Checkmate also contains a layman’s introduction to the game of chess, the sort of anecdotal sexual description one would expect from a drunken college student who’s trying to disprove accusations of virginity, and dialogue (as illustrated above) that is so wooden it could give splinters to Pinnochio.
But it’s not just the dialogue that makes this book so special. The description of sexual intimacy is one of the key factors in erotic fiction. Any decent author of erotica, with or without the help of a good editor, can produce intense scenes of passion that balance graphic description with literary integrity. This is part of what follows the previous extract from “Checkmate”.
“Daisy gripped me with her vaginal muscles and treated me to a round of snapping pussy. She was good and I came off deliciously. She enjoyed a strong orgasm and, shuddering, she blacked out.”
The eponymous heroine of Basketball Bonnie is named Basketball Bonnie not because of her interest in recreational sports: “Her marvellous chest inspired her name, although the persons she encountered never called her Basketball Bonnie to her face.”

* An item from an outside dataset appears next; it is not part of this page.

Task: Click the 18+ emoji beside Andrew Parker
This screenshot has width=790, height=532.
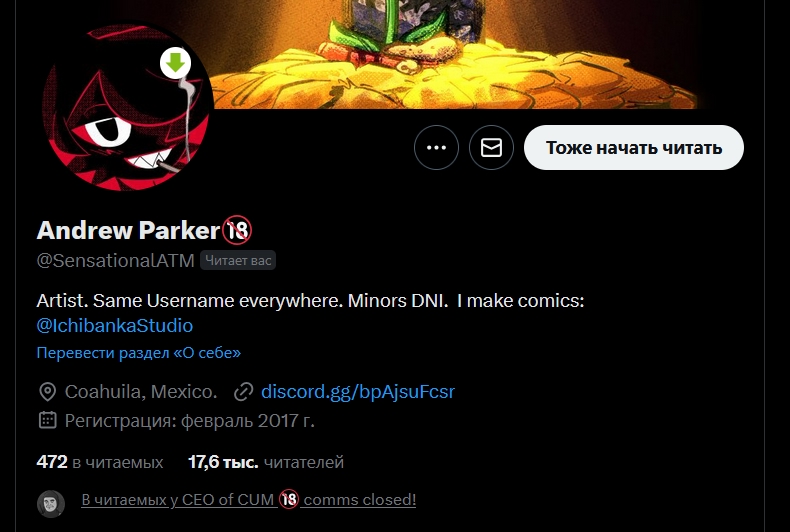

As I said before: Basketball Bonnie and Other Erotic Short Stories is not a bad book. It’s just not one I could honestly recommend, except to illustrate how one should not write fiction – erotic or otherwise. The writing has the feel of Victorian erotica with all the wordy, conversational and misogynistic humour one would expect from that period. It’s easy to consider such a style dated in this age of equality, tight-writing, subtlety and authorial competence but it would be wrong of me to suggest that this book was past its sell-by-date before it hit the shelves. It just needed the services of a good editor.
I also think the involvement of a competent author might have helped.